John Kerry, the chairman of the US Senate Committee on Foreign Relations, returned to the Middle East this week, visiting both Lebanon and Syria, and it’s not difficult to see what he had in mind. With the prospect that the Palestinian-Israeli track will remain stalled, ambitious foreign policy players in Washington are looking to the Syrian-Israeli track for a possible breakthrough. And these days when Americans propose openings toward Syria, they come to Beirut first, as did Kerry, to insist that “anything we do with respect to the peace process in this region will not come at the expense of Lebanon.”
That’s good to hear, but also irrelevant since the Syrians have already managed to largely reimpose their writ in Beirut. And this they’ve done because of many factors, Lebanese divisions chief among them, but also because people like John Kerry have spent years feeding Assad political oxygen by lauding the advantages of engaging Syria, even when Syria was destabilizing its neighbors.
Kerry’s trip will likely yield few tangible results. But the senator already knows that. His primary aim is to register his political stake in a Syrian-Israeli negotiation process, if one eventually resumes.
That may sound familiar. The Syrian regime spent the decade of the ‘90s receiving buoyant Americans in Damascus wanting to talk about peace with Israel. And while it’s true that the Syrians were prepared at one stage to conclude a final settlement, which was rejected by Israeli Prime Minister Ehud Barak, it was always essential to their approach that peace should not undermine the Assad regime. Peace had to be on Syrian terms and defined in such a way that it would preserve Syria’s complex security scaffolding propping up the regime.
Little has changed. For Bashar al-Assad, finalizing a negotiation process with Israel is far less important than using negotiations to advance other Syrian priorities. The first (not in any special order) is the consolidation of Syria’s hegemony over Lebanon, which is moving forward at a brisk speed. This means weakening all independent, potentially refractory Lebanese figures, above all Saad al-Hariri.
A second priority is positioning Syria advantageously regionally at a time when the Middle East is going through major transformations. Assad has maneuvered well. The Saudi and Egyptian regimes are getting old and Syria is, for now, on good terms with two of the more powerful states of the Arab periphery, Turkey and Iran. But the latter relationship only makes Assad more reluctant to engage in serious negotiations with Israel, unless it first accepts his minimal condition: a full withdrawal to the June 4, 1967 lines in the Golan Heights.

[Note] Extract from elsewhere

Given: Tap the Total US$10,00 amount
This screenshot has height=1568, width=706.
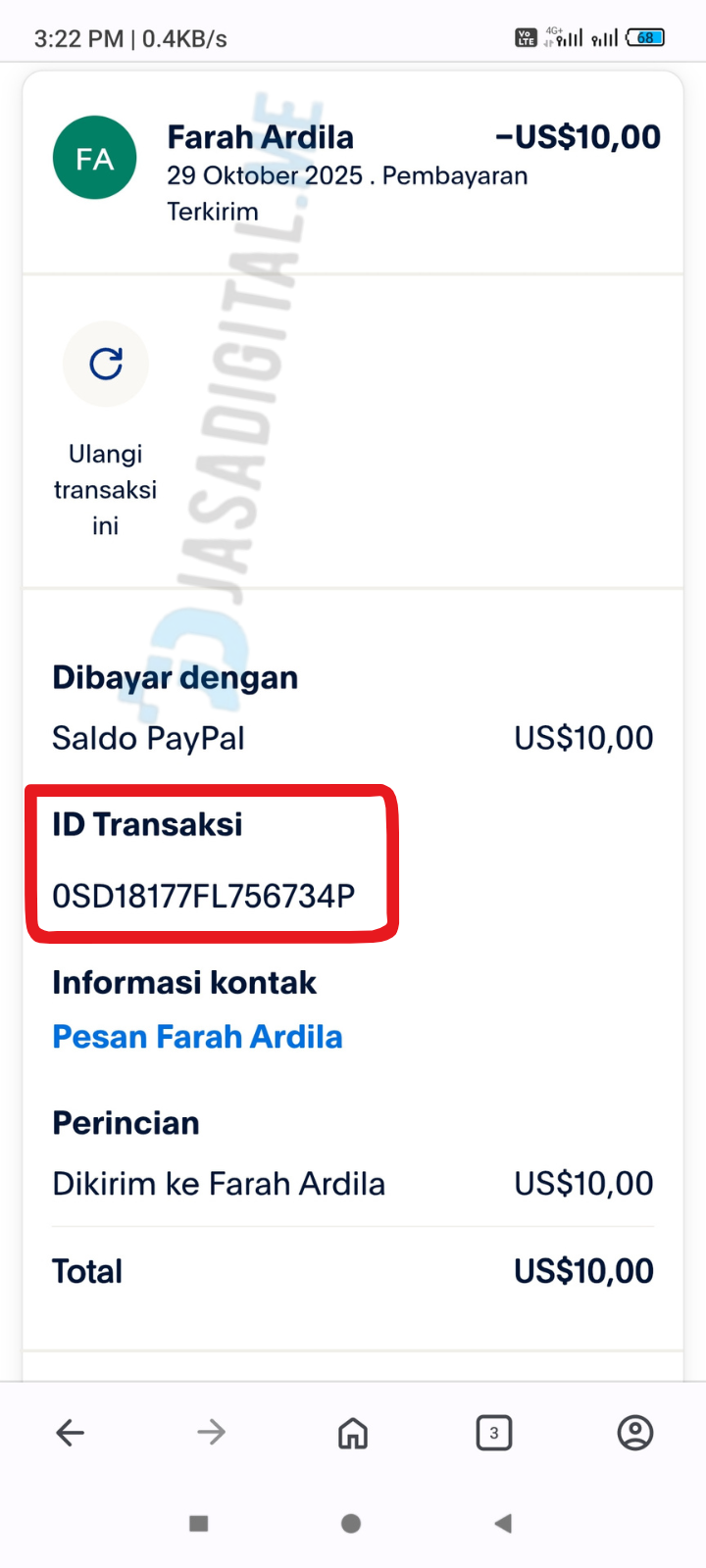Looking at the screenshot, I should click(x=583, y=1271).
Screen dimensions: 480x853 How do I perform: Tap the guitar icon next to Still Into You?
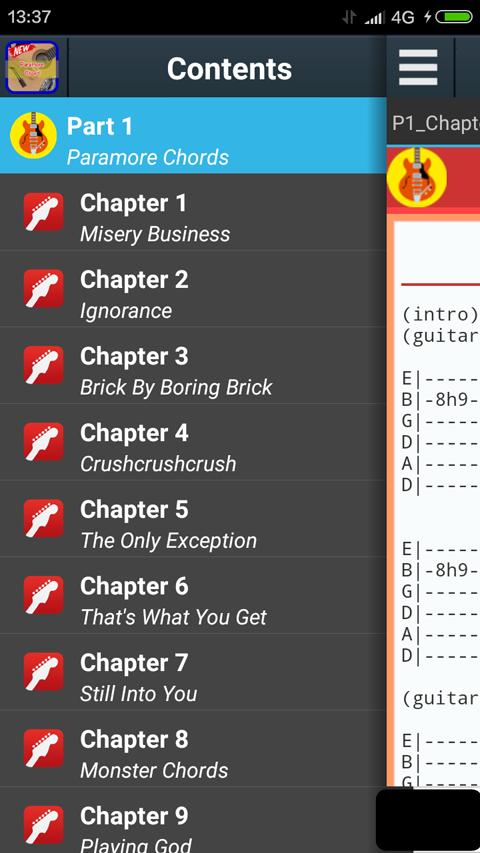pyautogui.click(x=44, y=672)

A third priority for Assad is to bolster his regime internally. The president is running Syria in a more centralized, hands-on fashion than his father. The notion that he was controlled by an “old guard” was untrue five years ago, and is utterly ridiculous today. Those from his family or community who had any leeway to threaten his position have either been eliminated or pushed to the sidelines. Under these circumstances, Assad will think long before embarking in resolute talks with Israel. He is more likely to prefer talking just for the sake of talking, which little threatens Syria’s domestic equilibrium.
Finally, there is the United States. With the Americans ensnared in Afghanistan and heading toward the exits in Iraq, Assad has nothing to worry about. Time is on his side, even as American envoys knock at his door in the name of engagement, but without any clear idea of how this is supposed to benefit the United States. Assad has already made clear that he has no intention of breaking with Iran or changing his policy toward Hezbollah. Yet the Americans just keep coming.
The natural reflex in a positivist place like Washington is to generate optimism in one direction when pessimism characterizes another. You know that soon the Syrian-Israeli track will again excite foreign policy actors, wonks and pundits in the American capital, because the Palestinian track might remain closed. We’ll be back to the old game the Syrians played so well in the past. That means don’t expect much from Bashar al-Assad. He’s perfectly at ease where he is.